Report says the international cricket body fell victim to a Business E-mail Compromise scam
A phishing scam has targeted the international cricket body and the ICC lost around $2.5 million in the cybercrime, according to a report by ESPNcricinfo.
The exact sum of the money wire transferred by the ICC has not been confirmed, but the report said that the alleged scam originated in the USA and happened in 2022.
The route used by fraudsters to commit the financial scam was Business E-mail Compromise (BEC), also known as e-mail account compromise, which the Federal Bureau of Investigation (FBI) describes as "one of the most financially damaging online crimes".
The ESPNcricinfo report said that the ICC is tight-lipped about the incident because it has reported the suspected fraud to law-enforcement agencies in the USA and an investigation is underway. It is learned that the ICC Board was updated about the incident last year.

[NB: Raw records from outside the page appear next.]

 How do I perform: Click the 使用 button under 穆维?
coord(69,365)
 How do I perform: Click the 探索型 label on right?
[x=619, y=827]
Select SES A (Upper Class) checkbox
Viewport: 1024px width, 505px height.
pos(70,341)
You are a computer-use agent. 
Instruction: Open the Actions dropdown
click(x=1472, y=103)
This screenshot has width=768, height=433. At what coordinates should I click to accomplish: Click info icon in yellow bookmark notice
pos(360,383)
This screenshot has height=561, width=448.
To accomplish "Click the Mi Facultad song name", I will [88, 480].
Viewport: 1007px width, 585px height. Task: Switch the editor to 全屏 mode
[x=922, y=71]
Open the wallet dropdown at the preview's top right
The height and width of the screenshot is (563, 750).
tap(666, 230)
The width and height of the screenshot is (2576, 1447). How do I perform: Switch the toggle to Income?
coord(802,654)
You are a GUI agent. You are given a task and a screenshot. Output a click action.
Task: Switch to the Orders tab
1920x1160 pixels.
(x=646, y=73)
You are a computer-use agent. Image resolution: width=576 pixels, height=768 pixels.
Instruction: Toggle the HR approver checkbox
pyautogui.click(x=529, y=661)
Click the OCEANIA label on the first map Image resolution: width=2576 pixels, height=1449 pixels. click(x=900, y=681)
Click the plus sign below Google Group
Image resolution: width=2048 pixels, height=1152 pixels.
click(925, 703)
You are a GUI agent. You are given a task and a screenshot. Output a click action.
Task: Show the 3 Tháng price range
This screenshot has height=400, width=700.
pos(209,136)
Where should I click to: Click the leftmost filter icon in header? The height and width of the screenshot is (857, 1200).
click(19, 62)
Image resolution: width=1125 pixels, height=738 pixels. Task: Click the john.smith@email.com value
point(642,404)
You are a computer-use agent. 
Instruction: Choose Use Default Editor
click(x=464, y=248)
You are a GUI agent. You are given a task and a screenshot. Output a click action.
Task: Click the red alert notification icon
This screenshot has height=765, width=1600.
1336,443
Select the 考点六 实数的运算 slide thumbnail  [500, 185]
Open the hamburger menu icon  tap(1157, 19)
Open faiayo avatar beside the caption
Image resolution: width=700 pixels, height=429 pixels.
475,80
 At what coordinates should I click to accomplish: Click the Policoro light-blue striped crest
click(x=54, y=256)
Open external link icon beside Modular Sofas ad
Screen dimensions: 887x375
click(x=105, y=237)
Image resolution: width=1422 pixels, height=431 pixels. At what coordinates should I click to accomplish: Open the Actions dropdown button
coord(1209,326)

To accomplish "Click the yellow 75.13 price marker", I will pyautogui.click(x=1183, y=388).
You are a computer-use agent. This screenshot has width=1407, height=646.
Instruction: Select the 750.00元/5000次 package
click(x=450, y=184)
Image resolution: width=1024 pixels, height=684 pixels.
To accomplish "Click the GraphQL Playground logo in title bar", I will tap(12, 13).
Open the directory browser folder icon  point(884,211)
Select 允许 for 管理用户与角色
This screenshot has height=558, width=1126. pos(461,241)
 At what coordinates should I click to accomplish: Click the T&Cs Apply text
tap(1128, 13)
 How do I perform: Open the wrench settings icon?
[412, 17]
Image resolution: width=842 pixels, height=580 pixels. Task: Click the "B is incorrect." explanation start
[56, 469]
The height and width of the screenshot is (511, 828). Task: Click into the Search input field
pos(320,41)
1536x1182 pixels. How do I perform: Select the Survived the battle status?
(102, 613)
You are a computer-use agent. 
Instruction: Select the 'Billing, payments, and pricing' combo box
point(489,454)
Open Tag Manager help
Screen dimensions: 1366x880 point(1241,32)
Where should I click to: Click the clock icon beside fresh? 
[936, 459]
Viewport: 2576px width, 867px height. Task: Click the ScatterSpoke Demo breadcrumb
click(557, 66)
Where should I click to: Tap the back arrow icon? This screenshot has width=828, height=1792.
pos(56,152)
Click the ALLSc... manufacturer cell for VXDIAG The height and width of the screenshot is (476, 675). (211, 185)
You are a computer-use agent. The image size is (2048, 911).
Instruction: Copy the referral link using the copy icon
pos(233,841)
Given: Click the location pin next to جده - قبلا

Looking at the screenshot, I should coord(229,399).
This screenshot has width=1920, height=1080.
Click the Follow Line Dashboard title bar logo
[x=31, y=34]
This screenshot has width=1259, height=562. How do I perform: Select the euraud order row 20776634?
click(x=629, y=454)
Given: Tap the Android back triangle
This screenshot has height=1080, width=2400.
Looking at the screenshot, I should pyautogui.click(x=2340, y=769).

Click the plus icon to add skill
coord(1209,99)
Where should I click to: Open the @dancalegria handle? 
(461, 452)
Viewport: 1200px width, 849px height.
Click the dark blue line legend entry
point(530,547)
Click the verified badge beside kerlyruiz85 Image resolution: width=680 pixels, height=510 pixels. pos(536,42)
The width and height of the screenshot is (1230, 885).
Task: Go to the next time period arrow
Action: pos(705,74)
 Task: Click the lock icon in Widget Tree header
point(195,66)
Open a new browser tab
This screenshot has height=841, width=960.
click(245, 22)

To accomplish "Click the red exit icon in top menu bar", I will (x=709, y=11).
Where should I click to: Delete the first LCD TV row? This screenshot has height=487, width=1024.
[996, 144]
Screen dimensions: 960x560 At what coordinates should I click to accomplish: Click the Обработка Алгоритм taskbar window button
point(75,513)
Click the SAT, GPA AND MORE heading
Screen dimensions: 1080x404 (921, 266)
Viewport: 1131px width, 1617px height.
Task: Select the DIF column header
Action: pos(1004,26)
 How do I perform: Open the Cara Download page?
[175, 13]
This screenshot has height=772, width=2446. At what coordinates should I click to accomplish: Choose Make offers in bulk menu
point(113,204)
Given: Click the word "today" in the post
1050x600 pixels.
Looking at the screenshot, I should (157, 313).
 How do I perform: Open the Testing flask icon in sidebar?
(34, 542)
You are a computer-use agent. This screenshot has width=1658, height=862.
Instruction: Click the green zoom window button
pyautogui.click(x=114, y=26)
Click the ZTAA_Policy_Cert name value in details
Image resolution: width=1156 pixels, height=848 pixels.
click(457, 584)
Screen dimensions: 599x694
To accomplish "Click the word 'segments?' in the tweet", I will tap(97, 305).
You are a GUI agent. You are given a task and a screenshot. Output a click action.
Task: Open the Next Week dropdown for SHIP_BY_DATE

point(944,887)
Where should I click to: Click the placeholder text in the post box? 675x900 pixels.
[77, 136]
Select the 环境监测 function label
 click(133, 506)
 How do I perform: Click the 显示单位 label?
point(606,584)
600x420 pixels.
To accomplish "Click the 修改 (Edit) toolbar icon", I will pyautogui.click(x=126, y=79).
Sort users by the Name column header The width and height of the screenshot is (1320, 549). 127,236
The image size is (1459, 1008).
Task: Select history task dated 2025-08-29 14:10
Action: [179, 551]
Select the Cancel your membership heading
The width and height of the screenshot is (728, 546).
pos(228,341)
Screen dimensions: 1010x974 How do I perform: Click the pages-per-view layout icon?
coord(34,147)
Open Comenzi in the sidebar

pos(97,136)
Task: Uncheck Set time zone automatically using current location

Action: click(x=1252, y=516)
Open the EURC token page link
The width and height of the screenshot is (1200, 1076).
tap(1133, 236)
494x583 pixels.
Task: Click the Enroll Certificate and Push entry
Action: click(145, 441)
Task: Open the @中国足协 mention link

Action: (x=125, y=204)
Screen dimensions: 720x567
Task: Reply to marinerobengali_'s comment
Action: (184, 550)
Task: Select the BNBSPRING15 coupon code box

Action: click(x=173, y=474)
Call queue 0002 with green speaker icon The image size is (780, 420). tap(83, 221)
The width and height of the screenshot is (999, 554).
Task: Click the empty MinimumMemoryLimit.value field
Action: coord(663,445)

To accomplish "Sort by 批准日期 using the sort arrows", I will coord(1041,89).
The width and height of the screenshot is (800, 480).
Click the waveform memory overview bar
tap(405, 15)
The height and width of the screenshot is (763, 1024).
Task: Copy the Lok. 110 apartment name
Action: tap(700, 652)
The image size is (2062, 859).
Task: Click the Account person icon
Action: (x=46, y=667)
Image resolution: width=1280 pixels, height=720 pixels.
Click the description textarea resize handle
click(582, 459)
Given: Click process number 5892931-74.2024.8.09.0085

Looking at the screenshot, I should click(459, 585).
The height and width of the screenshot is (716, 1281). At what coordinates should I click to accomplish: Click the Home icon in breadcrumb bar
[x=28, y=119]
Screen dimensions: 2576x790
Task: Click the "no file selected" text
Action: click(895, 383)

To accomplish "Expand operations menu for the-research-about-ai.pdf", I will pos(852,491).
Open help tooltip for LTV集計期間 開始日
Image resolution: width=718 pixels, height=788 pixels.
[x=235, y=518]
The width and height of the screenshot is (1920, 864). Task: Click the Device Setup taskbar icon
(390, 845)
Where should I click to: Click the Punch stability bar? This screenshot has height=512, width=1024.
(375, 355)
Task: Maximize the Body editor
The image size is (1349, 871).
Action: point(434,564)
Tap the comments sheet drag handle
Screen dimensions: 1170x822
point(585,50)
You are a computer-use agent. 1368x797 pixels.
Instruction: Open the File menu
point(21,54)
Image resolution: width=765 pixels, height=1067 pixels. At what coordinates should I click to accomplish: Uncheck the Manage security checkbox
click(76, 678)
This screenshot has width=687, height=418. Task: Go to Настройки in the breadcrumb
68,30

The report was not sure about the route the fraudsters took to get the money transferred from the ICC account. It is also not confirmed whether the transaction was done in one single payment or there were multiple wire transfers.
What is a BEC scam?
A BEC scam is a form of phishing where companies and individuals are tricked and convinced into making wire transfers. The FBI, in a Congressional Report (submitted to the US government) last November, stated that its Internet Crime Control Center had received BEC-related claims worth more than $2.4 billion in 2021.
In the report, the FBI stated BEC scams usually involve: "spoofing of a legitimate, known e-mail address or the use of a nearly identical address to appear as someone known to or trusted by the victim. BEC scams are initiated when a victim receives false wire instruction from a criminal attempting to redirect legitimate payments to a bank account controlled by fraudsters."